Letter from the Editors (Anya M. Galli and Joseph Waggle)

Anya, pictured here with our staff of copy editors

Anya, pictured here with our staff of copy editors

The Fall 2013 semester has been an eventful one for the Sociology Department at the University of Maryland. Anya is returning as the editor of your newsletter, and this semester she has welcomed aboard Joe Waggle as her partner in crime. The timing couldn’t be better, because this edition of the newsletter is one of our biggest yet. With the arrival of new students, the development of new research centers, the wealth of events and lectures the semester, and the exciting work of our faculty, students, and alums, there’s a lot to cover. We hope this newsletter provides a snapshot of our department as we move into a new semester.

Joe, in a pre-publication layout meeting.

Many thanks go to our all of our contributors, without whom we’d have no choice but to publish 40 pages of kitten photos. In this issue, look for advice from our faculty on productivity and the creative process, a summary of Annette Lareau’s talk at the annual Rosenberg Forum, and the exciting results of a highly empirical analysis of famous sociologists and their celebrity doppelgangers. This issue also includes profiles of the incoming gradate student cohort, new staff member Gaye Bugenhagen, 2008 alum Wendy Wang, current grad student Dave Paul Strohecker, and current undergrad Victoria Marie Ortiz. Look for information about five of our department’s research centers, as well as a letter from Jeff Lucas, who is filling the new Director of Research Position.

This year, our department lost an exceptional friend, mentor and colleague with the passing of Suzanne Bianchi. The warm response to our request for contributions in her memory is evidence of the lasting impression she has left on our community. She will be greatly missed.

Warmest wishes for the New Year,

Anya Galli & Joseph Waggle

Letter from the Chair (by Patricio Korzeniewicz)

pkorzeniewiczIt is almost obligatory and somewhat trite to begin this kind of message by exclaiming: This is an exciting time for our department!  But indeed it is! We are in the midst of a major assessment within our unit about our future goals regarding our research, our graduate program, and our undergraduate teaching, and I expect our dialogue to produce a renewed vision for our department as we enter 2014. More details will be forthcoming.

Activities -
- A) According to the newsletter letters, who is filling the new Director of Research position?
- B) Transcribe the part of the newsletter letters that begins with the words containing "This year, our" and ends with "Chair (by Patricio Korzeniewicz)".

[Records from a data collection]
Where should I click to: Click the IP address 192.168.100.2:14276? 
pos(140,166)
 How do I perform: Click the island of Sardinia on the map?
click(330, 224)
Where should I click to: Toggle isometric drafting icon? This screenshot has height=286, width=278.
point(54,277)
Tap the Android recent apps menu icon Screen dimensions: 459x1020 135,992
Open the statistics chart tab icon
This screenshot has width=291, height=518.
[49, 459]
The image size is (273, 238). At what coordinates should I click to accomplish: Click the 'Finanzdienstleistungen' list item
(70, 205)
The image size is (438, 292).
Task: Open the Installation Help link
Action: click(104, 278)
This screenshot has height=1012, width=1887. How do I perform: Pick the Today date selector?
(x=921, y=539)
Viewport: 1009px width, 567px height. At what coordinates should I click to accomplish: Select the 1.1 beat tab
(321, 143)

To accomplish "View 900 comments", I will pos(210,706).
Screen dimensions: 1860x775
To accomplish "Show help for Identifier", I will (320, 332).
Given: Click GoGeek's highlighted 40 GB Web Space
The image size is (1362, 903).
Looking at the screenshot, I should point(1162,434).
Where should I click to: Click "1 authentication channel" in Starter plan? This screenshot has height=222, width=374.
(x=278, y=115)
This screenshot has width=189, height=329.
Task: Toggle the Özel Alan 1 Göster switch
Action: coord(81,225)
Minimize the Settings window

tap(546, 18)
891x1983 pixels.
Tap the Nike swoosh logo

Answers to the exercises -
- A) Jeff Lucas.

- B)
This year, our department lost an exceptional friend, mentor and colleague with the passing of Suzanne Bianchi. The warm response to our request for contributions in her memory is evidence of the lasting impression she has left on our community. She will be greatly missed.

Warmest wishes for the New Year,

Anya Galli & Joseph Waggle

Letter from the Chair (by Patricio Korzeniewicz)